### SET TASK 1
Reproduce the records from the line containing "You are a computer-use" through the line containing "[x=781, y=78]", including both of those lines, and omit the pictures from your answer.

### SOURCE EXCERPT
— start —

Wow, what a great piece of history! That looks like a simple, functional setup, too. Thank you, Greg.

Cameron Cornell
13-Jun-2017, 16:09
Here is a little update to this old thread:

As of a few weeks ago, the outfit is complete and I've shot my first images, which I'll process this coming Saturday.

To reiterate, it is a 7x11 Eastman View No. 2 with a brass 13" Wollensak Vitax that I was asking about in this thread and another thread in which I was asking your opinions about polishing the brass.

By the way, I decided against the overwhelming group opinion to go ahead and polish the brass. It had been polished before, so it wasn't as if I was removing the original patina. This was evidenced by some residue from old polish that was left in the seams where the lens threads together (so not only had it been polished, but it wasn't even a clean job). So yes, I polished it with Brasso and a microfiber cloth, and then rubbed and buffed a very thin layer of Johnson Wax. It has already dulled to a lovely (now even) patina. I'd do the same thing if I was working on a car built in 1908. For me, metal wants to be not necessarily polished to a blinding gleam, but at least clean and properly treated.

— end —

### SET TASK 2
From the forum post about the camera outfit, write out the passage from "Cameron Cornell" to "polishing the brass." word for word.

### DATA FOR PROCESSING
— start —

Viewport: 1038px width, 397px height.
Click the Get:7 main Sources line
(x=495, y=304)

— end —
— start —

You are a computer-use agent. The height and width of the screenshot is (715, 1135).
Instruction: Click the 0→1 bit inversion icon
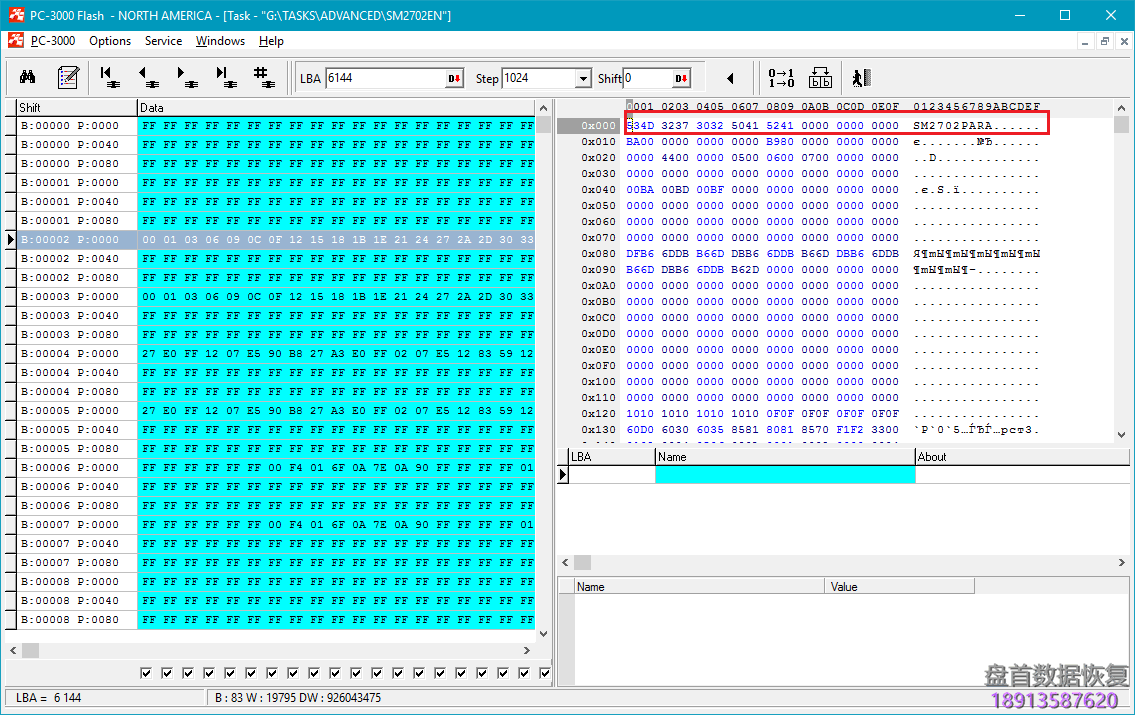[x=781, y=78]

— end —

### ANSWER 1
You are a computer-use agent. The height and width of the screenshot is (715, 1135).
Instruction: Click the 0→1 bit inversion icon
[x=781, y=78]

### ANSWER 2
Cameron Cornell
13-Jun-2017, 16:09
Here is a little update to this old thread:

As of a few weeks ago, the outfit is complete and I've shot my first images, which I'll process this coming Saturday.

To reiterate, it is a 7x11 Eastman View No. 2 with a brass 13" Wollensak Vitax that I was asking about in this thread and another thread in which I was asking your opinions about polishing the brass.